Before a central power was established in Media, the country had been—­as in all nations in their formative state—­ruled by chieftains, who acknowledged as their supreme lord the King of Assyria, who reigned in Nineveh.  Among these chieftains was a remarkable man called Deioces, so upright and able that he was elected king.  Deioces reigned fifty-three years wisely and well, bequeathing the kingdom he had founded to his son Phraortes, under whom Media became independent of Assyria.  His son and successor Cyaxares, who died 593 B.C., was a successful warrior and conqueror, and was the founder of Median greatness.  With the assistance of Nabopolassar, a Babylonian general who had also revolted against the Assyrian monarch, Cyaxares succeeded, after repeated failures, in taking Nineveh and destroying the great Assyrian Empire which had ruled the Eastern world for several centuries.  The northern and eastern provinces were annexed to Media, while the Babylonian valley of the Euphrates in the south fell to the share of Nabopolassar, who established the Babylonian ascendency.  This in its turn was greatly augmented by his son Nebuchadnezzar, one of the most famous conquerors of antiquity, whose empire became more extensive even than the Assyrian.  He reigned in Babylon with unparalleled splendor, and made his capital the wonder and the admiration of the world, enriching and ornamenting it with palaces, temples, and hanging gardens, and strengthening its defences to such a marvellous degree that it was deemed impregnable.

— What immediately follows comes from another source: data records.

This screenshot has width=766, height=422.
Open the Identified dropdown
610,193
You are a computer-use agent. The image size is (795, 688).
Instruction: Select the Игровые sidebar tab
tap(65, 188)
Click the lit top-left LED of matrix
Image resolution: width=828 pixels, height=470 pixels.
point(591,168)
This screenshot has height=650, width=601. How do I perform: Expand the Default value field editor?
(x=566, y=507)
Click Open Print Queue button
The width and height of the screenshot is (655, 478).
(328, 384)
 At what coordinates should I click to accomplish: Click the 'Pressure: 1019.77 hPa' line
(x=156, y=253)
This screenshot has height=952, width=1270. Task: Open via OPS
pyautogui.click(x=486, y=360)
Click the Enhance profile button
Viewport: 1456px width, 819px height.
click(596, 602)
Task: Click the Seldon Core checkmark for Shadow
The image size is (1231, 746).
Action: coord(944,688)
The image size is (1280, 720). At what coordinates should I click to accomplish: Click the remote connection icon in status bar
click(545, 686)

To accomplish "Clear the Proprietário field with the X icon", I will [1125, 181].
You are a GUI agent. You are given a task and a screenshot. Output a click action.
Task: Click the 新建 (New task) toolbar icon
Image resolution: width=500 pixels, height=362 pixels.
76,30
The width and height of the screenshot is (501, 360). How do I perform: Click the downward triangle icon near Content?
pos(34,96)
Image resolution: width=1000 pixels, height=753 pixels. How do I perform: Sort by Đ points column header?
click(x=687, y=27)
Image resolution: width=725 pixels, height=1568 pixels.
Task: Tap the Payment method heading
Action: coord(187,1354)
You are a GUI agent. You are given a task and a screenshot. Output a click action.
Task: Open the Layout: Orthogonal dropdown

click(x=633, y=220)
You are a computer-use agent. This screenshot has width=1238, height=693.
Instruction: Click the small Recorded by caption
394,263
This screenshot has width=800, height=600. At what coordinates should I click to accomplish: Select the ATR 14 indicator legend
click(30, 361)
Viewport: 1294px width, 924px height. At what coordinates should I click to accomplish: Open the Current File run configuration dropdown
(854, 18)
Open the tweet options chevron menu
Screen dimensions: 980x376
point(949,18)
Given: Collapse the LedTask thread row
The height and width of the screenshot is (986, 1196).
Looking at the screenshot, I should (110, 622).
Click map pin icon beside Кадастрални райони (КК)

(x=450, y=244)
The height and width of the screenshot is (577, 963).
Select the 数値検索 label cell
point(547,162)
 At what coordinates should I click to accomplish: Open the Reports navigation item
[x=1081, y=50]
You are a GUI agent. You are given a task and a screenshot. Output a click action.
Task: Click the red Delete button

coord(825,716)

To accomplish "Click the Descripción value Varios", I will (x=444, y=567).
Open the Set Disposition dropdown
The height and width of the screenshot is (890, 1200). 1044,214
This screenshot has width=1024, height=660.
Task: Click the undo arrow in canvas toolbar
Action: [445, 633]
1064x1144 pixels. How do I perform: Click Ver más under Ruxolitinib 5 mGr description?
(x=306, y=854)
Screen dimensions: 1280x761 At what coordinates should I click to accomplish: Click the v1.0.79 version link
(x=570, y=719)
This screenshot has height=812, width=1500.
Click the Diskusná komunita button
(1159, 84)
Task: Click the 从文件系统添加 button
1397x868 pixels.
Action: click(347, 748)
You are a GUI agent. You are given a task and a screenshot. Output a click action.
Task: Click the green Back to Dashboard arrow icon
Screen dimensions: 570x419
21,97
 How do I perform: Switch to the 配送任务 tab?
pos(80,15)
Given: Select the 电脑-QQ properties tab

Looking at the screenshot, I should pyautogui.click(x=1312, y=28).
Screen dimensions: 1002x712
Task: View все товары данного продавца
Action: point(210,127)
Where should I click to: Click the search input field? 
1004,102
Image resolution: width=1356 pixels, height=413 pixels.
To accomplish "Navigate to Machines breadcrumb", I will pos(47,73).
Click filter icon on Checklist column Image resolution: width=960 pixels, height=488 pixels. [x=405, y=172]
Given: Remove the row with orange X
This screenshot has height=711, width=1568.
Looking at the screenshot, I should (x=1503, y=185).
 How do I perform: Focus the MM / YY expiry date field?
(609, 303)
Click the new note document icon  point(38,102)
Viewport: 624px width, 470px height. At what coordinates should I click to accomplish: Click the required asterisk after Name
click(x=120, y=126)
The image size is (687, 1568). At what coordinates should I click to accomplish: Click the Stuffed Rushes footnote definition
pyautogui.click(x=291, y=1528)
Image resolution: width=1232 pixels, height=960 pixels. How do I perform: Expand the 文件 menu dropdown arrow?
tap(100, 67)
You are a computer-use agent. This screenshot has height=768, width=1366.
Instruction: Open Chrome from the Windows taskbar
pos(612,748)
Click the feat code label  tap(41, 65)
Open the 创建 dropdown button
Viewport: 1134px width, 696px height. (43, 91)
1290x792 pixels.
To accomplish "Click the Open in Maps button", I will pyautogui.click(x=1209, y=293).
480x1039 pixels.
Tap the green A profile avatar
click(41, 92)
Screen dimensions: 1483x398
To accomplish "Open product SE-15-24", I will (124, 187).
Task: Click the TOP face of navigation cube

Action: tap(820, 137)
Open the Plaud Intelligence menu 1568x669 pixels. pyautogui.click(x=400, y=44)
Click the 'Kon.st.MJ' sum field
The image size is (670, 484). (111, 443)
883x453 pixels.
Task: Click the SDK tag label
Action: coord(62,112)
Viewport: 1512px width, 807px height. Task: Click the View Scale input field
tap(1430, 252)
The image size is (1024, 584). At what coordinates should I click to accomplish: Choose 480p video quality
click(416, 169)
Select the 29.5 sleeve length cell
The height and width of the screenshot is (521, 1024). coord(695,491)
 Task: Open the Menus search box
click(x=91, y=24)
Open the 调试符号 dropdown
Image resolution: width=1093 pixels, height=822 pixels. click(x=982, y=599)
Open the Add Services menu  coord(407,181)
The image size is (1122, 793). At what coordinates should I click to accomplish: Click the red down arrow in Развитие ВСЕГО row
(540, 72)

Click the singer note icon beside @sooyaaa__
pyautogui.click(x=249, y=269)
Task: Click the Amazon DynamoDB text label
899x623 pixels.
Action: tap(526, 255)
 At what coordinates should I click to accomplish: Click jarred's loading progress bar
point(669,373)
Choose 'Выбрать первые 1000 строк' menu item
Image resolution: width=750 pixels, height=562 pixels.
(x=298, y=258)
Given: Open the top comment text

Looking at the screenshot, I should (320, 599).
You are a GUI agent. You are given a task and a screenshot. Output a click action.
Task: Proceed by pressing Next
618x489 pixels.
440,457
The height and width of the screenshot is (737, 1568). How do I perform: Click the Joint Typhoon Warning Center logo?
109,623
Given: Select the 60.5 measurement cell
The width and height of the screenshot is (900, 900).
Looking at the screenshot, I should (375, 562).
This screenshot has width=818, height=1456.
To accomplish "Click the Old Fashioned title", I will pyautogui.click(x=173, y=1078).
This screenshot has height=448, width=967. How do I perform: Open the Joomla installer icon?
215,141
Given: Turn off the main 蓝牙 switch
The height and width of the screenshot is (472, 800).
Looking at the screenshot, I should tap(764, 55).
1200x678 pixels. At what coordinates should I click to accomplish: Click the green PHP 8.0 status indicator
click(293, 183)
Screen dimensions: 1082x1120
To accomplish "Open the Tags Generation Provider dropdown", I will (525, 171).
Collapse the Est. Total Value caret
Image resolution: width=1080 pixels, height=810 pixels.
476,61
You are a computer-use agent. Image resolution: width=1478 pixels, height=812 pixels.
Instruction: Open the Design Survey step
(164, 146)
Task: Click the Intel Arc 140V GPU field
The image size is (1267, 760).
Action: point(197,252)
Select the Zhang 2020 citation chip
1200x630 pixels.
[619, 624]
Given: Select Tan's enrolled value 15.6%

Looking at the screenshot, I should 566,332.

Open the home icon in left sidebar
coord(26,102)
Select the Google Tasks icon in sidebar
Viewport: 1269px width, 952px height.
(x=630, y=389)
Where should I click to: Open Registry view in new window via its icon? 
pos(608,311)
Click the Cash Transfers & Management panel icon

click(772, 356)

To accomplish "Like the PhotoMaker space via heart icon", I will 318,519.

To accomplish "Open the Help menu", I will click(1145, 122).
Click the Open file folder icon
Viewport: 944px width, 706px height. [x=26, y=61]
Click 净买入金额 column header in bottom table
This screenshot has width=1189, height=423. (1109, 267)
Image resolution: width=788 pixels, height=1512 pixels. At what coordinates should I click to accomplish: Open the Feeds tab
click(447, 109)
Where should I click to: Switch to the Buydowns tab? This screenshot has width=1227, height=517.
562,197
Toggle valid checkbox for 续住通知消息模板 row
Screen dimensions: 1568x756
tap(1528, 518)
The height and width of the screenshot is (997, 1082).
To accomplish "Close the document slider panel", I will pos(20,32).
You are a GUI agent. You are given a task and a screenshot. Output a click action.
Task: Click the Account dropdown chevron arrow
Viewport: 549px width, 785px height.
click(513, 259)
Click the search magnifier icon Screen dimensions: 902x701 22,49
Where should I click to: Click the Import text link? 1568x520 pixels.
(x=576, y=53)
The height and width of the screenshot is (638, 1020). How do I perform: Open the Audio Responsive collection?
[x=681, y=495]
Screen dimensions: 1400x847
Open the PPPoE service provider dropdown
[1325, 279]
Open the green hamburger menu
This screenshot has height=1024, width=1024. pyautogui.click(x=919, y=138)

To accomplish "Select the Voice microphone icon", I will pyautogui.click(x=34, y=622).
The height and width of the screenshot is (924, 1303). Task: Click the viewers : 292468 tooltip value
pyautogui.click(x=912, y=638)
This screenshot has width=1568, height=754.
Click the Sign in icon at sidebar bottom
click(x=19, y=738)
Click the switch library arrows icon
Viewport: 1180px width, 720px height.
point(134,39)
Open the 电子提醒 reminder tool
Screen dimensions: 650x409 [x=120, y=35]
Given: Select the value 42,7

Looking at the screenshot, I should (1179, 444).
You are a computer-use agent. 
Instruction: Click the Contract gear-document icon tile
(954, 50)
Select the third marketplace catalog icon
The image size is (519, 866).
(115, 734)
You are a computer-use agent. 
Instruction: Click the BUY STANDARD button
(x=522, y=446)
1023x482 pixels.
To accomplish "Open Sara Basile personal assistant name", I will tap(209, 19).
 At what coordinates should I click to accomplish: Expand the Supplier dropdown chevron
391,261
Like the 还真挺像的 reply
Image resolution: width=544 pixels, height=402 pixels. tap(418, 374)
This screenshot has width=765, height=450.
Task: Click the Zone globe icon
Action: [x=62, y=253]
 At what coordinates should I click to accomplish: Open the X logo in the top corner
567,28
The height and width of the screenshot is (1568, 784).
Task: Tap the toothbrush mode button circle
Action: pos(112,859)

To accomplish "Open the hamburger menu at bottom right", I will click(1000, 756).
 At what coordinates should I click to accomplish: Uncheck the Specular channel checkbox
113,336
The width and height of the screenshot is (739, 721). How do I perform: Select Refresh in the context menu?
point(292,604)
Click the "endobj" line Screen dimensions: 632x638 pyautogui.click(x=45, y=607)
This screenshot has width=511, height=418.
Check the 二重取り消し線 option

Cyaxares the Median meanwhile raised up in Ecbatana a rival power to that of Babylon, although he devoted himself to warlike expeditions more than to the adornment of his capital.  He penetrated with his invincible troops as far to the west as Lydia in Asia Minor, then ruled by the father of Croesus, and thus became known to the Ionian cities which the Greeks had colonized.  After a brilliant reign, Cyaxares transmitted his empire to an unworthy son,—­Astyages, the grandfather of Cyrus, whose loss of the throne has been already related.  With Astyages perished the Median Empire, which had lasted only about one hundred years, and Media was incorporated with Persia.  Henceforth the Medes and Persians are spoken of as virtually one nation, similar in religion and customs, and furnishing equally the best cavalry in the world.  Under Cyrus they became the ascendent power in Asia, and maintained their ascendency until their conquest by Alexander.  The union between Media and Persia was probably as complete as that between Burgundy and France, or that of Scotland with England.  Indeed, Media now became the residence of the Persian kings, whose palaces at Ecbatana, Susa, and Persepolis nearly rivalled those of Babylon.  Even modern Persia comprises the ancient Media.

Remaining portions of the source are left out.